"Video understanding" is helping media companies describe and search their vast video archives at unprecedented speeds.
Dr. Yannis Tevissen, Head of Science at Moments Lab, explains how the concept differs from generative AI and why the goal is to empower human storytellers by helping them find and reuse existing content.
To be effective, such an approach requires training AI models on high-quality, structured data with human oversight to produce reliable and unbiased results.
The tech world is abuzz about AI that generates synthetic video from a simple text prompt. But in production houses, a quieter, more practical AI revolution is taking hold. Known as "video understanding," this technology doesn’t create new footage. Instead, it focuses on describing and cataloging existing content, allowing storytellers to find and repurpose key moments from the vast archives they already own.
For an expert's perspective, we spoke with Dr. Yannis Tevissen, the Head of Science at Moments Lab and a leading voice in the field of video understanding. With a PhD in AI from the Institut Polytechnique de Paris, Dr. Tevissen has built a career on the practical use of AI. Instead of generating synthetic content, he sees video understanding as the more impactful application.
"Video understanding is even more powerful than generative AI because you can use it to describe and search the content you've already shot. Then, you can reuse that video content to create a brand new story," Tevissen says. By unlocking the value of existing footage, he explains, video understanding empowers human storytellers rather than replacing them.
Real over robotic: For Tevissen, the same principle applies to generative AI. "As someone who consumes videos, I don't really want to see videos 100% generated by AI. I want to see real videos, maybe augmented by AI, but the end product is something that a human recorded. A human still guided the story. It was just made with the help of AI. I think that's a very different thing."
Today, that human-guided philosophy is the engine behind the "Discovery Agent," a tool designed to bridge the "knowledge gap" and uncover new, untold stories hidden within vast media archives. By augmenting a producer’s creative process—from acting as a subject matter expert to structuring a pitch and combing archives—it collapses the time between idea and execution.
For global production houses like Banijay, which owns the rights to everything from Top Chef to Black Mirror, the solution makes a previously impractical task feasible: a user can instantly search for every shot of, say, a chicken dish from 15 seasons of a cooking show—a feat of recall no human could manage. But making that search reliable is the hard part, Tevissen explains.
Scraping the ceiling: Despite popular belief, messy, unstructured data is not better for training, he says. "Scraping everything from the web doesn't work for video, because you have a lot of noise. You have bizarre videos, things you don't want your models trained on." Now, this approach is reaching its limits for the nuanced task of video understanding.
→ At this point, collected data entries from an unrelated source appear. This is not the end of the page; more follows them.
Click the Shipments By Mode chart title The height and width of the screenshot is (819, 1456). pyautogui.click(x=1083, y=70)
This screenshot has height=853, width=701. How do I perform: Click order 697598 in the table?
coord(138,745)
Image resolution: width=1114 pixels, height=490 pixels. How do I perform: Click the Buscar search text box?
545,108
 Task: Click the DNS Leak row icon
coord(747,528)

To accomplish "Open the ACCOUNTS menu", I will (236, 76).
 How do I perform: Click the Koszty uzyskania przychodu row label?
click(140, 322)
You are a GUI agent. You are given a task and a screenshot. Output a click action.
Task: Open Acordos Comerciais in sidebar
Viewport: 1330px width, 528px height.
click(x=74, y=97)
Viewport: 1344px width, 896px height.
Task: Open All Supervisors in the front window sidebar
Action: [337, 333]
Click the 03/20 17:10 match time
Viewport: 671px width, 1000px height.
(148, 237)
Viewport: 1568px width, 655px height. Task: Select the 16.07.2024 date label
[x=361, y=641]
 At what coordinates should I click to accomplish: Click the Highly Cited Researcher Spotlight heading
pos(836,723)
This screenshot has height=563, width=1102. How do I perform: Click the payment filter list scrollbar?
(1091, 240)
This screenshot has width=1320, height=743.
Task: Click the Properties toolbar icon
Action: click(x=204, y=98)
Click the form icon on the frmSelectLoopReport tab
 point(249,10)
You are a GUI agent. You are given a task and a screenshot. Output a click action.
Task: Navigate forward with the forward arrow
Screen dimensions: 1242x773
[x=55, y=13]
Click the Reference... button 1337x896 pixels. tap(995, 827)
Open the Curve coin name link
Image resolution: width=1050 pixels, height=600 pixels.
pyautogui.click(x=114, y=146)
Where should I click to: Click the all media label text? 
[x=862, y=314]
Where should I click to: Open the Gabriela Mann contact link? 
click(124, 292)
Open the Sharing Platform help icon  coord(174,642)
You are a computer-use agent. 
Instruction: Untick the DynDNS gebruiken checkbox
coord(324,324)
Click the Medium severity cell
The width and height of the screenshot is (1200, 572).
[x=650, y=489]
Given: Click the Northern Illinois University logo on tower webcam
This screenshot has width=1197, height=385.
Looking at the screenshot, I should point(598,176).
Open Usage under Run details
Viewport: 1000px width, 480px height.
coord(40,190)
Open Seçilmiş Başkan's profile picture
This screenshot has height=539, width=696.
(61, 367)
At Moments Lab, the solution is a multi-layered process designed to address technical bias and subjective human context. First, the team mitigates the risk of any single person's interpretation skewing the data by using a large and diverse pool of annotators. "We use video understanding to understand the video and help create a first description of it. We also have annotators who review and correct the initial annotations written by AI. We gain a lot of time this way, but it also requires a lot of oversight and a lot of knowledge about bias mitigation for AI models."
Just the facts: To do so effectively, they employ a disciplined, rules-based approach. "Annotating a video for AI training is actually quite tricky. For instance, you might need to write, 'I see a bunch of people in a big room, suited and with their laptops.' But you don't want to include the context, like the fact that it's a NATO conference. You know that as a human, but the AI wouldn't be able to understand this because it doesn't have the broader context. So you really need to define the rules."
Don't blink: Another technical challenge is "frame sampling bias," Tevissen explains. "When you try to understand a video by extracting only a few frames, you can miss the important action. If there is a very quick handshake between two political figures, for example, you might miss it entirely if you don't sample the right frame."
When presented with the widely-held belief that unstructured data is better for training AI, Tevissen politely disagrees. From his perspective, video AI is still in its infancy. It must be built on a strong foundation before it can "graduate" to more chaotic inputs, he explains. "You must first build the core of your model with very structured, quality data. We haven't reached this point yet for video content. We are still too early in developing video understanding models, so we still need very qualitative and well-annotated data."
Looking ahead, Tevissen sees the field branching along two clear paths. The near-term future will be about creating more holistic models that incorporate other "senses," especially audio, to gain a more complete understanding of a scene. The long-term vision is about building ecosystems where multiple, specialized AI agents collaborate on multi-layered creative tasks. "When these agents can talk to each other," he concludes, "that's when we'll see the real power this technology holds."